Kurze Übung A => Gib die folgenden Zeilen aus der Auflistung unten unverändert wieder. Beginne mit der Zeile, die „Toggle italic text“ enthält, und höre erst am Ende der Auflistung auf.

--------------------------------------------------

Ökostrom-Eigenversorgung | Das Vestas-Rotorblattwerk Lauchhammer bezieht seinen Strom auf der physischen Ebene überwiegend von einem Biomethan-Kraftwerk auf dem eigenen Gelände und von einem nahen Windrad. Auf der wirtschaftlichen Ebene erweist sich das Strombezugs-Modell als deutlich schwieriger.

Stefan Schroeter Journalist in Leipzig www.stefanschroeter.com

An diesem Tag weht in Lauchhammer ein leicht böiger Wind. Die drei Rotorflügel des Windrads auf dem Schlackeberg am Vestas-Werk drehen sich mit einem gut vernehmbaren schwingenden Geräusch. Am Boden des 140 m hohen Turmes schließt Betriebsingenieur Steffen Kanefke die Tür zum Schaltraum auf und wirft einen Blick auf die Messinstrumente. Sie zeigen eine Windgeschwindigkeit, die zwischen 7 und 11 m/s schwankt. Das Windrad des Typs Vestas 112 setzt sie in eine entsprechend unstete Stromleistung um, die sich zwischen 2000 kW und 3000 kW bewegt.

--------------------------------------------------

Kurze Übung B => Schreibe aus dem Textauszug über das Vestas-Rotorblattwerk oben den Abschnitt ab, der bei den Worten „Ökostrom-Eigenversorgung | Das“ beginnt und nach „als deutlich schwieriger.“ endet.

--------------------------------------------------

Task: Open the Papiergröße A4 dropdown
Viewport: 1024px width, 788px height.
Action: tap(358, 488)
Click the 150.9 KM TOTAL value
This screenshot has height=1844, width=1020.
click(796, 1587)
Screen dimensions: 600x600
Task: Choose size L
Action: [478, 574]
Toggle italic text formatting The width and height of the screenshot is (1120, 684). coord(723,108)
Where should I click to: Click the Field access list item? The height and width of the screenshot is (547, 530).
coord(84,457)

--------------------------------------------------

Übungsergebnis A =>
Toggle italic text formatting The width and height of the screenshot is (1120, 684). coord(723,108)
Where should I click to: Click the Field access list item? The height and width of the screenshot is (547, 530).
coord(84,457)

Übungsergebnis B =>
Ökostrom-Eigenversorgung | Das Vestas-Rotorblattwerk Lauchhammer bezieht seinen Strom auf der physischen Ebene überwiegend von einem Biomethan-Kraftwerk auf dem eigenen Gelände und von einem nahen Windrad. Auf der wirtschaftlichen Ebene erweist sich das Strombezugs-Modell als deutlich schwieriger.